И, одним движением выхватив свой боевой клинок, он описал им круг в воздухе, проверяя его готовность и сбалансированность, после чего с щелчком вернул в ножны — этот звук разнесся по залу.
— И пусть она будет удачной для Каэр Малода, господин наш Воитель, — это был спокойный и веселый голос Медб, дочери короля Маннаха.
Она стояла в дверном проеме, прислонившись к косяку и уперевшись рукой в бедро. Талию ее перетягивал тяжелый пояс, на котором висели кинжал в ножнах и широкий меч, волосы стянуты сзади, и единственными доспехами Медб было что-то вроде кожаной куртки. В свободной руке она держала легкий шлем, который отличался от вадагских, хотя тоже был выкован из меди.
Корум редко позволял, чтобы его заставали врасплох, и, смутившись, что кто-то слышал его воинственный возглас, отвернулся, не в силах посмотреть ей в лицо. Юмор мгновенно оставил его.
— Боюсь, госпожа, что для вас во мне нет ничего от героя, — холодно произнес он.

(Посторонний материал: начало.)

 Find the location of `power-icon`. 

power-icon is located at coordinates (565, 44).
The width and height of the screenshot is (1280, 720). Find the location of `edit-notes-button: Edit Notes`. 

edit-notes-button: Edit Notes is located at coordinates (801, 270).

— И от зловещего божества тоже, Властитель Кургана. Многие из нас долго колебались, прежде чем призвать вас. Многие думали, что если вы и существуете, то можете оказаться мрачным и зловещим созданием, похожим на Фои Миоре, и мы сами призовем беду на свою голову. Но нет, перед нами предстал человек. Человек, куда более сложный, чем просто бог. И похоже, на каждом из нас лежит разная ответственность. Вы разгневались оттого, что я увидела, и вам не чужд страх…
— Скорее всего, это был не страх, госпожа.
— А может, и он. Вы встали на нашу сторону по своему выбору. Мы ничего не можем требовать от вас. У нас нет власти над вами, пусть даже мы считали обратное. Вы помогаете нам, несмотря на свои страхи и грызущие вас сомнения. Это куда более ценно, чем помощь какого-то откровенно бесчувственного сверхъестественного существа, подобного Фои Миоре. Фои Миоре боятся вас, они знают легенды. Помните это, принц Корум.
Корум продолжал стоять, не поворачиваясь к ней. Ее теплое отношение не вызывало сомнений. Ее действительно тянуло к нему. Она была столь же умна, сколь и красива. Как он может повернуться к ней, если в этом случае он увидит ее, а увидев, он будет не в силах полюбить ее, полюбить так, как Ралину?
Справившись с голосом, принц сказал:
— Благодарю вас за вашу любезность, госпожа. На службе вашему народу я сделаю все, что в моих силах, но предупреждаю: не ждите от меня чего-то особенного.